Big data has already proven its value in business and marketing concerns.
Corporations are positively swimming in vast amounts of data that they are still trying to find ways to navigate. Even as more industries discover for the first time the possibilities of big data, it keeps coming.
The healthcare industry is the most recent area in which big data is proving useful.
As some healthcare providers have begun to see, big data can play a valuable role in bettering the future of healthcare in the country.
What is Big Data?
Big data is defined as very large vats of data that can be extrapolated and analyzed to reveal such things as patterns, projections, trends, and comparisons.
Big data is often put into spreadsheets so it can be viewed in administrative dashboards.
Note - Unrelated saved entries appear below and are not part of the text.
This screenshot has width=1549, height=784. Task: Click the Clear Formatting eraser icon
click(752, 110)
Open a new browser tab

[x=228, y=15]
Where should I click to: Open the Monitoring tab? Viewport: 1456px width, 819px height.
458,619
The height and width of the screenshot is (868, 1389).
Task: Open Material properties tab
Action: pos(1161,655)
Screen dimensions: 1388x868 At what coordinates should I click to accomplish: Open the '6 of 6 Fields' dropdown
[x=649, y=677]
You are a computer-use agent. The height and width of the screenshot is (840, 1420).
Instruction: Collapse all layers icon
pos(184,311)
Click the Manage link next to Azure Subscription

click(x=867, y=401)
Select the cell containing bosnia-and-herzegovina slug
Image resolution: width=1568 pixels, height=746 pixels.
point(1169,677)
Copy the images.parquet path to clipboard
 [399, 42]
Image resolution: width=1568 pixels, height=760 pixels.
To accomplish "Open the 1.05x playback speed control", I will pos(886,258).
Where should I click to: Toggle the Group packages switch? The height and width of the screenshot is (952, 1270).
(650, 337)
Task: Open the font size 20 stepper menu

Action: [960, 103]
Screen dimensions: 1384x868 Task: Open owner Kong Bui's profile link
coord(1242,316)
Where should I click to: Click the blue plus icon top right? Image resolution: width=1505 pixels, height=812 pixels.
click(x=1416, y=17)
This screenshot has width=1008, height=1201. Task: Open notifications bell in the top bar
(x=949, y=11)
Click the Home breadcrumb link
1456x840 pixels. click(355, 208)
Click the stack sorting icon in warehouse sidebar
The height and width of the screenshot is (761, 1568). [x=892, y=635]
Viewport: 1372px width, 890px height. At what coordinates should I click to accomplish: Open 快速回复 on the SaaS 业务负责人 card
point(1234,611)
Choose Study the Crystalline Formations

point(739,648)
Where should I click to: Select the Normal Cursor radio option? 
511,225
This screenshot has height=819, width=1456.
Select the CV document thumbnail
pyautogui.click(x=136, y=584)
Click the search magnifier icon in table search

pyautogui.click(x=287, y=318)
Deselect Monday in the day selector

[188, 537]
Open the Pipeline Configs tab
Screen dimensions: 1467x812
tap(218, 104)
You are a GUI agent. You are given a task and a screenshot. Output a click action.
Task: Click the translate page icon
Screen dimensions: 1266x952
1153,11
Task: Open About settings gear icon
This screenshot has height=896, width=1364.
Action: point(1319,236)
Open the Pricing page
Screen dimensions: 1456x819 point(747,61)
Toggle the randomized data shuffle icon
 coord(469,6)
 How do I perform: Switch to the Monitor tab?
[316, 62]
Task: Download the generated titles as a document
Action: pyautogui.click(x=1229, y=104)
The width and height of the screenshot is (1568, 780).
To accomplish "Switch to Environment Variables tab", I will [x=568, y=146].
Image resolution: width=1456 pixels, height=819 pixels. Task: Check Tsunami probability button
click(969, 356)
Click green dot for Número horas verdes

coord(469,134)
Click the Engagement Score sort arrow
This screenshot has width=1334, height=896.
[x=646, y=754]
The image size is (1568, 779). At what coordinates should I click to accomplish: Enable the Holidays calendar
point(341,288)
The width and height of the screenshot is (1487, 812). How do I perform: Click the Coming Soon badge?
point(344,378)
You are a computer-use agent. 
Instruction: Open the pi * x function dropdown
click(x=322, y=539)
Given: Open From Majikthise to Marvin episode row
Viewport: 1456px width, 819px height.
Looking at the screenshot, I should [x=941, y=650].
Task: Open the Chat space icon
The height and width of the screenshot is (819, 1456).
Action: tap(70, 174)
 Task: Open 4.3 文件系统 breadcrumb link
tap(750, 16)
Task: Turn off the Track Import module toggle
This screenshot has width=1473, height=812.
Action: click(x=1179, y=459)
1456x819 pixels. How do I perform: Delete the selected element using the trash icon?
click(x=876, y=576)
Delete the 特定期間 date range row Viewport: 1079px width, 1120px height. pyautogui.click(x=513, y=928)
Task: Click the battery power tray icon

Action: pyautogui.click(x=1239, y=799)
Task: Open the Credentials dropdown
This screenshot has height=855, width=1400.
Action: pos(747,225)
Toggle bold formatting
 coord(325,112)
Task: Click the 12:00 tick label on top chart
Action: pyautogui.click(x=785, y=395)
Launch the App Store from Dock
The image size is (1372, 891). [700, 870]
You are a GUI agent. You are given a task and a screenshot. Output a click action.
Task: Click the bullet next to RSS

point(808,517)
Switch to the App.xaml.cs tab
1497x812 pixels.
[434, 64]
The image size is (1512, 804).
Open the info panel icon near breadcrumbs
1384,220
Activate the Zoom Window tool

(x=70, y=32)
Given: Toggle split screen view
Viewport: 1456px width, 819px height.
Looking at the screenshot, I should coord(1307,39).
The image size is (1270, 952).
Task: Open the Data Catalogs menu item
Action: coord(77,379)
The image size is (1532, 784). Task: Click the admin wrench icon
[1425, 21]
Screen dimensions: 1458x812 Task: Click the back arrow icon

It’s typically so vast that there is and endless stream that can be viewed in nearly limitless ways.
How Does Big Data Relate to Healthcare?
Big data doesn’t specifically relate to healthcare, but it is starting to be used by the healthcare industry.
When healthcare companies gather big data, they’re looking for things that relate to a person or group of people’s health and behavior.
To take one example, they might look at the behavioral data of a group of war veterans to look at how well they can transition back into peaceful society to determine who may still be suffering from post-traumatic stress syndrome.
To get to these ends they might look at the frequency of alcohol purchases, the rates of suicide, reports of domestic violence, vehicular accidents, aptness to seek therapeutic counseling, and more.
As the following article looks at, with big data in use…healthcare, agencies will find a way to exploit it.
Where Does a Healthcare Agency Get Big Data?
There are a number of collectors of data in the world. Any time a person signs up for a consumer rewards card, their shopping patterns are willingly handed over to data collectors.
When physicians agree to hand over patient records on an anonymous basis, data collectors can mine the files for information. Credit card reward programs always come with terms of service that provide for the collection of spending habits data.
Even online viewing habits can be monitored, collected and sold to data collectors who in turn can sell the information to healthcare agencies. It may seem like Internet browsing is unrelated to healthcare, but the answers can be surprising. This is how trends are forecast.
When a celebrity like Joan Rivers dies from throat surgery, searches for throat polyps jump exponentially. If a soldier threatens civilians with harm and the AP wire picks it up, searches for PTSD spike.
Everything is related, and big data is just the net to collect it all.
Should Healthcare Agencies Be Able to Use Big Data?
The question is an ethical one that will need to be decided in the court of public opinion.
One thing is for sure, though; if the public doesn’t speak up, healthcare agencies will push ahead with utilizing big data, because there is a lot of good to come of it, as well as the bad.